DATA SHOWN ->
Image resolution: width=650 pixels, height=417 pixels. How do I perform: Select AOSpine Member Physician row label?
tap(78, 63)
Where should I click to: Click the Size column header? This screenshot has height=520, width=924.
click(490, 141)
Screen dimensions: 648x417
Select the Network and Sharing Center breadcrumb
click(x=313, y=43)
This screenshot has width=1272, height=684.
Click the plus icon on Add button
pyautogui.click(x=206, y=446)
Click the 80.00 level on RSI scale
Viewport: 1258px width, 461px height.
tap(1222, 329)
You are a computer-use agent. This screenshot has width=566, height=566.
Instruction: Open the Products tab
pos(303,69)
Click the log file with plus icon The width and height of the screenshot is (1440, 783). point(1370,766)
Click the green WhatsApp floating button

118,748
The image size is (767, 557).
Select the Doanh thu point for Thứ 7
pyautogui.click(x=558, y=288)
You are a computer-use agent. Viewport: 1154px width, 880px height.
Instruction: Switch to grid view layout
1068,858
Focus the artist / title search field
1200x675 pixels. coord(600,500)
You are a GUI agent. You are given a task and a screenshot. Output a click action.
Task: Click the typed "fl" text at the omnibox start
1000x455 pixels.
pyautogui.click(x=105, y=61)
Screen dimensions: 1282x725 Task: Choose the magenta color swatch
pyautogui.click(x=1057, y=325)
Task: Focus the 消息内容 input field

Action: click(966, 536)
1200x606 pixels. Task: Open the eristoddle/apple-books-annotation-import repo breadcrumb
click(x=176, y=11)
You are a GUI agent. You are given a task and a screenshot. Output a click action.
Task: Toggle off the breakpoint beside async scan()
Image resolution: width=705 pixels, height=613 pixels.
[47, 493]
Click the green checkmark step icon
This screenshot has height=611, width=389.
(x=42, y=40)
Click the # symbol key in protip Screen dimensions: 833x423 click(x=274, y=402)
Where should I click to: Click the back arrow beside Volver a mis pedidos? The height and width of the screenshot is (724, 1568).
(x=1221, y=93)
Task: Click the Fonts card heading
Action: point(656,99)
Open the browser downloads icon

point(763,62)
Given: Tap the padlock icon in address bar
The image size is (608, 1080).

TASK OBJECTIVE ->
Look above for the line with "Where should I click to: Click the back", then copy it and each later line exactly, stopping at the last line of the records.

SOLUTION TO THE EXERCISE ->
Where should I click to: Click the back arrow beside Volver a mis pedidos? The height and width of the screenshot is (724, 1568).
(x=1221, y=93)
Task: Click the Fonts card heading
Action: point(656,99)
Open the browser downloads icon

point(763,62)
Given: Tap the padlock icon in address bar
The image size is (608, 1080).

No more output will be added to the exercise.